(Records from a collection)
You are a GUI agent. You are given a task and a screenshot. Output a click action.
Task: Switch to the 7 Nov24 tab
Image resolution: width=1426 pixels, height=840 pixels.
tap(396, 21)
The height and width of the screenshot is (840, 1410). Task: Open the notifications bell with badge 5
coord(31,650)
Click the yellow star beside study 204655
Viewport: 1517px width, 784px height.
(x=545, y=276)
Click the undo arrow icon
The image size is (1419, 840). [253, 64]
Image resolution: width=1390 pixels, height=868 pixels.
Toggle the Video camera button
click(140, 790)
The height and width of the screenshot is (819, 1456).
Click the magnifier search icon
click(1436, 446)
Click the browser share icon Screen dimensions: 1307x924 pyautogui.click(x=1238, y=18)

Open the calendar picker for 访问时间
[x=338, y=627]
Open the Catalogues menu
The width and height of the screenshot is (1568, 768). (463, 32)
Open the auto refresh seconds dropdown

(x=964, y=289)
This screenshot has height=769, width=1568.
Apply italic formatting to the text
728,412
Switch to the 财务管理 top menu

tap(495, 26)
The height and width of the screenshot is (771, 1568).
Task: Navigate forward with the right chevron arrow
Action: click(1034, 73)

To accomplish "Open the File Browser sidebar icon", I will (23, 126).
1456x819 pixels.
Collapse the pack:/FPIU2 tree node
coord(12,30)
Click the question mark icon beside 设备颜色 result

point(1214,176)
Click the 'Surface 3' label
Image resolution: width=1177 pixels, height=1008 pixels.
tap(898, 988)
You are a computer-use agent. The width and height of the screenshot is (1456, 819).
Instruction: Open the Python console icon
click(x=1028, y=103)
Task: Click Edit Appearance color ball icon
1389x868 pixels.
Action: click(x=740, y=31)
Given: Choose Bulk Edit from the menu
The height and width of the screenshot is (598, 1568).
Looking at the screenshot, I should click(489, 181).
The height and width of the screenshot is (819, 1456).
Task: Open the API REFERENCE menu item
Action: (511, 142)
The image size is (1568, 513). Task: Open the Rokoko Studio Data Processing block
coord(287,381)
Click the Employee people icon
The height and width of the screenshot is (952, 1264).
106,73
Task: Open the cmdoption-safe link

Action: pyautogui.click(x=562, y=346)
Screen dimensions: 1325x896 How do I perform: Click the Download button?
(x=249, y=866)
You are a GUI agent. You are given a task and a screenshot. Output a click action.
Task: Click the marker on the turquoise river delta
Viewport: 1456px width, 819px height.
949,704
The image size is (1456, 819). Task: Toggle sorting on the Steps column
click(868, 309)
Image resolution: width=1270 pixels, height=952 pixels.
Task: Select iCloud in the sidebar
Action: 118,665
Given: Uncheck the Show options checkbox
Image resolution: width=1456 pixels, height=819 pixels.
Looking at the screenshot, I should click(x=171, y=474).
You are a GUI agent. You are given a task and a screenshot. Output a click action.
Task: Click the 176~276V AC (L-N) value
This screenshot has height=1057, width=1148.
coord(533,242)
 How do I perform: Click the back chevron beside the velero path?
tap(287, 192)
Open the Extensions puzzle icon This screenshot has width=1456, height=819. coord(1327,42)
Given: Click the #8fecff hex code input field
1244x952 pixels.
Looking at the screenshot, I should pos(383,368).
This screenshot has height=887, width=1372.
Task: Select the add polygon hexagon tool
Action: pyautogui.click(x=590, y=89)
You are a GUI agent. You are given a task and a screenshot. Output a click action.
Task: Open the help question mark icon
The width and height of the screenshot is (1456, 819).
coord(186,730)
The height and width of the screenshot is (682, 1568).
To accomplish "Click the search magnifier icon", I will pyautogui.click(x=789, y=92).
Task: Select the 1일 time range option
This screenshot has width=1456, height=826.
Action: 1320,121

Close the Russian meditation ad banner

Work instructions:
Pull out all lines in the data above that include "accomplish".

Written solution:
To accomplish "Open the File Browser sidebar icon", I will (23, 126).
To accomplish "Click the search magnifier icon", I will pyautogui.click(x=789, y=92).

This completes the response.